Dramatic sunsets are everywhere in Mass Effect: Legendary Edition.IMAGE: SUPPLIED
Dramatic sunsets are everywhere in Mass Effect: Legendary Edition.IMAGE: SUPPLIED
From: Electronic Arts
For PS4, Xbox One, PC

Stop me if you’ve heard this before, but packaging an old game series and re-releasing it can be a risky business.

Some games don’t age particularly well, even with some upgraded graphics; others weren’t great to begin with; others were extremely good but just offer no real reason to be played again.

But when they get it right, a remastered game series can be a wonderful addition to the canon.

My go-to example is the Bioshock series, which was fantastic when I played it the first time and just as great the next time around.

Now — belatedly, as it actually came out a while ago, but don’t judge me; I’ve been busy — I have had a chance to have a crack at the Mass Effect trilogy, the ‘‘legendary edition’’ of which will delight original fans.

It does not hold back, compiling all three original games alongside all of the downloadable expansion packs and content and adding a swag of visual and mechanical tweaks to really convince you it is worth it.

The first (and obviously oldest) game in the trilogy gets the most intensive plastic surgery, with a whole bunch of graphic and combat work to make it appear good enough for the next generation.

You return to the Normandy as Commander Shepard, that elite human soldier with the perfect five o’clock shadow (assuming you elect to play as a male version) who has the not inconsiderable task of basically uniting the galaxy against a fearsome breed of synthetic-organic starships known as Reapers.

It’s an action RPG with strong moral and decision-making elements, in which you swing between combat sequences, exploration, talking (lots of chat), squad building and political manoeuvring.

Shepard has plenty of choices to make, and they do affect the overall path of the story, so while a lot of the sections of the game are linear-ish, it never feels like you are completely on rails, especially as the game opens up and exploration options become available.

To be honest, I didn’t love Mass Effect the first time, though I appreciated it was a fine game.

Playing it second time around, having forgotten much of the lore but remembering the basics of how it played, I am struck by how good it looks and how smoothly everything seems to work.

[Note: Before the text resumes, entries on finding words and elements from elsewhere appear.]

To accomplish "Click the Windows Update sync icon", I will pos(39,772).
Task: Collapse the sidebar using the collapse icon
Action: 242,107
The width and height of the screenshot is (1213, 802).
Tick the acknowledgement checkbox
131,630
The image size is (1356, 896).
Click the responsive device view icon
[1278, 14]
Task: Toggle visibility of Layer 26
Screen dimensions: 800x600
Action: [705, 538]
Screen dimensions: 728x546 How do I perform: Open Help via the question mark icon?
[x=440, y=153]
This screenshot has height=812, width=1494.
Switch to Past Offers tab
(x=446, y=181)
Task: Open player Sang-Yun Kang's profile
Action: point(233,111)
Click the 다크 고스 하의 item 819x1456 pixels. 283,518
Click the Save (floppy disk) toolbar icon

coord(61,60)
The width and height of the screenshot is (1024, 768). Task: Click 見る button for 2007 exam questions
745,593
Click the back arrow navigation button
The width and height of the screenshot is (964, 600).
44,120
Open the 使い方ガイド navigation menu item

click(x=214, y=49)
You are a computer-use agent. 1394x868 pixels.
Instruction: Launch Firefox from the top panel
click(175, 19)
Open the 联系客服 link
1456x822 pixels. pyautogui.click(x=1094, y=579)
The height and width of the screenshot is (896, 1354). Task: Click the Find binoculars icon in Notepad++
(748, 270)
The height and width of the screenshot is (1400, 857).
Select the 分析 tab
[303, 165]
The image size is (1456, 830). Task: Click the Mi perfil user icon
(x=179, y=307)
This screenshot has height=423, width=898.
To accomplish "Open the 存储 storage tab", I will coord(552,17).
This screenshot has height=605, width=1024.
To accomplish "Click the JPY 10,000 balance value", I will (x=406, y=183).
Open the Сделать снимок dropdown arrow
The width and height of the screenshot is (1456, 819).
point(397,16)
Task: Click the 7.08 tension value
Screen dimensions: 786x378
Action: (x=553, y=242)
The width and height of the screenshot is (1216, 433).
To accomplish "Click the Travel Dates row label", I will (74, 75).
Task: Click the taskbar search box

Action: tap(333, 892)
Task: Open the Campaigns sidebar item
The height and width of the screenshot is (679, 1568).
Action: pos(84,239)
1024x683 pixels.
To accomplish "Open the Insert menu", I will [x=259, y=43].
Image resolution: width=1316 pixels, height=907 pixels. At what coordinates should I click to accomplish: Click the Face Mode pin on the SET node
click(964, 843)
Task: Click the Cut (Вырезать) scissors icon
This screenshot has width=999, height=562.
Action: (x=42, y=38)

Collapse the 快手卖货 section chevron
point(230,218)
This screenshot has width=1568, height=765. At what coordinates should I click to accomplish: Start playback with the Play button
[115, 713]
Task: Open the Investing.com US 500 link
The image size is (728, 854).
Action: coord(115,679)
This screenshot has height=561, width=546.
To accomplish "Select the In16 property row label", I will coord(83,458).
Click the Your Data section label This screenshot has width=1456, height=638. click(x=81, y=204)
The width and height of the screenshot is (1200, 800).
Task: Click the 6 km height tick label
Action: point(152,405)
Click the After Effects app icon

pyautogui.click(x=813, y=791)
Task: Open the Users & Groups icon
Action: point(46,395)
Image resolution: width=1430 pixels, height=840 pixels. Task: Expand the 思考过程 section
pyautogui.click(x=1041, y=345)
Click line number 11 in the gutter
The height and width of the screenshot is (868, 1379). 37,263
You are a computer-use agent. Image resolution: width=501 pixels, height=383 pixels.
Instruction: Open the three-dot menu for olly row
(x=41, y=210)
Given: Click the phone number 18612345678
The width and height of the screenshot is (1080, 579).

This is a 17-year-old game, remember, and technological wizardry can only do so much.

I am a terror for skipping through dialogue sequences in games but this is a trilogy that rewards you for being patient and taking in what various characters are saying.

It feels to me like this is an interesting time for gaming, that people are weary of retreads and reboots and sequels, and there is a hunger for new things to try.

That said, revisiting the past can be a rewarding experience. While ‘‘legendary edition’’ might be a bit bold, Mass Effect holds up extremely well as a remaster, and will strike a chord with both fans of the original and those who haven’t yet played it.